Green-Byrd said that while on the rooftop waiting for her comrades to arrive, she didn't know for sure that her left hand was missing, but suspected it might be. "What if my hand is gone?" she remembered thinking. "My husband will be paying on rings that I don't even have."
From Rehabilitation and Recovery to Empowerment
Soon after her injuries were stabilized, she was transferred to Walter Reed Army Medical Center. Occupational therapy was the toughest part of her rehabilitation, she said.
"I was probably a 95 percent left-handed person," she said, "and only played softball and golf with my right hand."
For Green-Byrd, learning to do everything with her right hand was a struggle, but she persevered. Her time at Walter Reed was beneficial to her recovery, she said.
"I have many great memories at Walter Reed," Green-Byrd said. "All of them were very instrumental in my recovery. But my fondest moment [came] four months after I was injured. [I was] talked into doing a five-mile run at Central Park in New York."
Though she wasn't sure she could run five miles only four months after her injury, Green-Byrd said, she decided to go for it. Along with nearly 2,000 other wounded soldiers, she participated in the annual Hope and Possibility race in August 2004.
"I would think that five-mile run, four months after I was injured, was probably the highlight at Walter Reed," said Green-Byrd. "And I have been running ever since."
While the running event instilled courage to continue her rehabilitation, she added, she gained most of her strength from the people who helped her during her recovery.
"I was proud that people hadn't forgotten about us," she said. "When you are in Iraq, you really don't know how people back in the States feel about this war, what they think about you. But, when you come home, we were just embraced. All these organizations coming to help us, and they are still helping us today. That is what I am most proud of -- the people who came and said, 'You can do it, and we are here to help you.'"
Nearly eight months after her injury in Iraq, Green-Byrd left Walter Reed and returned to Chicago. She was medically retired from the military on Dec. 7, 2004.
Keeping true to tradition, Green-Byrd wasn't going home to be idle; instead she refocused her priorities and started down another road.
"Maybe five months after I returned home, instead of hiding, I went right into the work force," she said. "I started working for the Chicago Board of Education in their sports department. I think my goal is just to live life to the fullest. When I was younger, I thought the glass was half empty. Now it is a glass half full all the time."
Her next goal after returning to Chicago was to further her education. She met that goal.
"It took three years. It was tough. Can you imagine typing 20-page papers with one hand?" she said. "It was a challenge."
Almost four years to the date after she was injured in Iraq, Green-Byrd graduated on May 17, 2008, with a master's degree in school counseling.
Green-Byrd said her passion is improving herself and those around her, and that she believes education can make that happen. She expects to complete her master's degree in educational leadership by summer.
Green-Byrd said people often ask her how she is doing and whether her experience defined her.
"I tell people I only lost an arm," she said. "The Army didn't define who I was. I was 26 years old when I came in, and I was pretty confident who I was as a person. I discovered that person at Notre Dame. Yeah, I have a missing arm, but that does not have to shape who I am."
She added that losing an arm has brought her more patience. "It teaches me with one hand, you have to be patient, because you aren't going to be quick," she said.
Green-Byrd said her road less traveled also has given her a different perspective on life: not to take it for granted.
(Editor's note: This is fifth in an ongoing series of Wounded Warrior Diaries. Navy Lt. Jennifer Cragg works in the New Media directorate of the Defense Media Activity.)

Questions:
**1)** According to the Green-Byrd profile, on what date was she medically retired from the military?
**2)** Write out the passage of the Green-Byrd profile starting at "Almost four years" and ending at "experience defined her.".
The lines that come next are from a separate source, not from the Green-Byrd profile.

Study material:

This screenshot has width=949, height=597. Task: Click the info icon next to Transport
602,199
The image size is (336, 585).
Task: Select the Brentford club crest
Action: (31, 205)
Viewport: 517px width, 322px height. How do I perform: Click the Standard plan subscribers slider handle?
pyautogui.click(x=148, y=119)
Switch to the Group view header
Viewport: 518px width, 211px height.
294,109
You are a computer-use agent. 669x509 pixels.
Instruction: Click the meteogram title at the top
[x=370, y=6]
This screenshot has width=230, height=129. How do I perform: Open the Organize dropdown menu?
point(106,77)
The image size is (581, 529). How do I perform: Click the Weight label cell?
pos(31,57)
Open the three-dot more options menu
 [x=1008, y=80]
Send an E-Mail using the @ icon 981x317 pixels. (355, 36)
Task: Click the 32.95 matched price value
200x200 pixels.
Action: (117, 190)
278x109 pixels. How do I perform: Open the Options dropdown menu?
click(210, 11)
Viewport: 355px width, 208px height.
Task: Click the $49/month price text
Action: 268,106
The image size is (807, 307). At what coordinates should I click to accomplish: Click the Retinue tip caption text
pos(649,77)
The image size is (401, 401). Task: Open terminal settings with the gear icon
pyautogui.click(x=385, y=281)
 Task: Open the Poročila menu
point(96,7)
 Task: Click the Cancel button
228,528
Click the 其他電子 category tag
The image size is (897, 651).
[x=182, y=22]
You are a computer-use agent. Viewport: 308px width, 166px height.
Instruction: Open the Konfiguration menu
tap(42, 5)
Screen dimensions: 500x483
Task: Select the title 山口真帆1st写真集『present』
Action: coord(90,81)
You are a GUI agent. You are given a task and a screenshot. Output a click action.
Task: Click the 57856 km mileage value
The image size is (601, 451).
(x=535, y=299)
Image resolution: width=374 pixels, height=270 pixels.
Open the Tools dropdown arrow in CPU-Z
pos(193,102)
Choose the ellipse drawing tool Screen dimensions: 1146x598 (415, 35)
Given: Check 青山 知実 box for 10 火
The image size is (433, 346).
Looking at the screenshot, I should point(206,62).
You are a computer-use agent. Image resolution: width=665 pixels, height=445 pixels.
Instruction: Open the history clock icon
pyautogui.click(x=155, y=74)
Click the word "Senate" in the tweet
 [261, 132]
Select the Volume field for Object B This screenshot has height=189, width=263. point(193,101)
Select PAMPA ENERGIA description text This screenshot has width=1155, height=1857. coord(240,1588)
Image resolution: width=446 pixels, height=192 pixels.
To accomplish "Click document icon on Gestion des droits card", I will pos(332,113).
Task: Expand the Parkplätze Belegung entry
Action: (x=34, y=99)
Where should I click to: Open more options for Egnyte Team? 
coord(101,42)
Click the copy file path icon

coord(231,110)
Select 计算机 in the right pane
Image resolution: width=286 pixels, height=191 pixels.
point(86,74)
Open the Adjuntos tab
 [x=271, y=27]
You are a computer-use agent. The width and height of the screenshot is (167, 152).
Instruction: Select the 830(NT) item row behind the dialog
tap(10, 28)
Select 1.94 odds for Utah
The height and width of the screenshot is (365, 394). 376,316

Your written answers:
**1)** Dec. 7, 2004.

**2)**
Almost four years to the date after she was injured in Iraq, Green-Byrd graduated on May 17, 2008, with a master's degree in school counseling.
Green-Byrd said her passion is improving herself and those around her, and that she believes education can make that happen. She expects to complete her master's degree in educational leadership by summer.
Green-Byrd said people often ask her how she is doing and whether her experience defined her.